### What is required
In full and without deviation, reproduce the records that follow.

Records supplied Start Marker

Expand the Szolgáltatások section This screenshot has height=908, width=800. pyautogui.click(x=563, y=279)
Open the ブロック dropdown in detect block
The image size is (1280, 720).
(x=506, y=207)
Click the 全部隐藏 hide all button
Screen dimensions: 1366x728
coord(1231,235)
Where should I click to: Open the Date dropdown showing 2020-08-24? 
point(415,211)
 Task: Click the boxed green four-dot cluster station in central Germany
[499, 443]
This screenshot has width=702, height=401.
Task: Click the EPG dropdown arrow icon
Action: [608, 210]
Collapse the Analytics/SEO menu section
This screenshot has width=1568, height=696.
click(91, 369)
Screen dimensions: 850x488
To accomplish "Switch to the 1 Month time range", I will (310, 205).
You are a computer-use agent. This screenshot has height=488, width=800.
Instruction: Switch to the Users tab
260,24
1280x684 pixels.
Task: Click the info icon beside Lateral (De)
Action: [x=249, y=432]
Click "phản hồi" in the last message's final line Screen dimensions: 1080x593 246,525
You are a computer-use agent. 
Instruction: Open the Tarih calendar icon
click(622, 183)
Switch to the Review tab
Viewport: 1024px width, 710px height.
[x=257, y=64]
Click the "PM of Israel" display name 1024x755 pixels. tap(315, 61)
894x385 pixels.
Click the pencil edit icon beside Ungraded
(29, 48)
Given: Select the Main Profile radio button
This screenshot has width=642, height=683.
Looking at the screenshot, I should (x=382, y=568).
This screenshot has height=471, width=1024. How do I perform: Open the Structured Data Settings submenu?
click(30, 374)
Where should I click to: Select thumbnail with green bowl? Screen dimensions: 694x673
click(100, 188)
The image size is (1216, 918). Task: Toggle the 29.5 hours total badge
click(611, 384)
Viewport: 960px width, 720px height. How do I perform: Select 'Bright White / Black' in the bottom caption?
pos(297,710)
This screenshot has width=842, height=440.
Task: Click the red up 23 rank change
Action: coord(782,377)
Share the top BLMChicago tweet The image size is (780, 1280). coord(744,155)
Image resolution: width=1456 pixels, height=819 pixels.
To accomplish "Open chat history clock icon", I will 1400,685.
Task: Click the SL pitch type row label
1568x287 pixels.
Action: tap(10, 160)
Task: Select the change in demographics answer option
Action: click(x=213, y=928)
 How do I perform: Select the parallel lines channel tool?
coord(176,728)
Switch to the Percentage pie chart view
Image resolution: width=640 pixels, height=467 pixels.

Records supplied End Marker

### Response to the task
Expand the Szolgáltatások section This screenshot has height=908, width=800. pyautogui.click(x=563, y=279)
Open the ブロック dropdown in detect block
The image size is (1280, 720).
(x=506, y=207)
Click the 全部隐藏 hide all button
Screen dimensions: 1366x728
coord(1231,235)
Where should I click to: Open the Date dropdown showing 2020-08-24? 
point(415,211)
 Task: Click the boxed green four-dot cluster station in central Germany
[499, 443]
This screenshot has width=702, height=401.
Task: Click the EPG dropdown arrow icon
Action: [608, 210]
Collapse the Analytics/SEO menu section
This screenshot has width=1568, height=696.
click(91, 369)
Screen dimensions: 850x488
To accomplish "Switch to the 1 Month time range", I will (310, 205).
You are a computer-use agent. This screenshot has height=488, width=800.
Instruction: Switch to the Users tab
260,24
1280x684 pixels.
Task: Click the info icon beside Lateral (De)
Action: [x=249, y=432]
Click "phản hồi" in the last message's final line Screen dimensions: 1080x593 246,525
You are a computer-use agent. 
Instruction: Open the Tarih calendar icon
click(622, 183)
Switch to the Review tab
Viewport: 1024px width, 710px height.
[x=257, y=64]
Click the "PM of Israel" display name 1024x755 pixels. tap(315, 61)
894x385 pixels.
Click the pencil edit icon beside Ungraded
(29, 48)
Given: Select the Main Profile radio button
This screenshot has width=642, height=683.
Looking at the screenshot, I should (x=382, y=568).
This screenshot has height=471, width=1024. How do I perform: Open the Structured Data Settings submenu?
click(30, 374)
Where should I click to: Select thumbnail with green bowl? Screen dimensions: 694x673
click(100, 188)
The image size is (1216, 918). Task: Toggle the 29.5 hours total badge
click(611, 384)
Viewport: 960px width, 720px height. How do I perform: Select 'Bright White / Black' in the bottom caption?
pos(297,710)
This screenshot has width=842, height=440.
Task: Click the red up 23 rank change
Action: coord(782,377)
Share the top BLMChicago tweet The image size is (780, 1280). coord(744,155)
Image resolution: width=1456 pixels, height=819 pixels.
To accomplish "Open chat history clock icon", I will 1400,685.
Task: Click the SL pitch type row label
1568x287 pixels.
Action: tap(10, 160)
Task: Select the change in demographics answer option
Action: click(x=213, y=928)
 How do I perform: Select the parallel lines channel tool?
coord(176,728)
Switch to the Percentage pie chart view
Image resolution: width=640 pixels, height=467 pixels.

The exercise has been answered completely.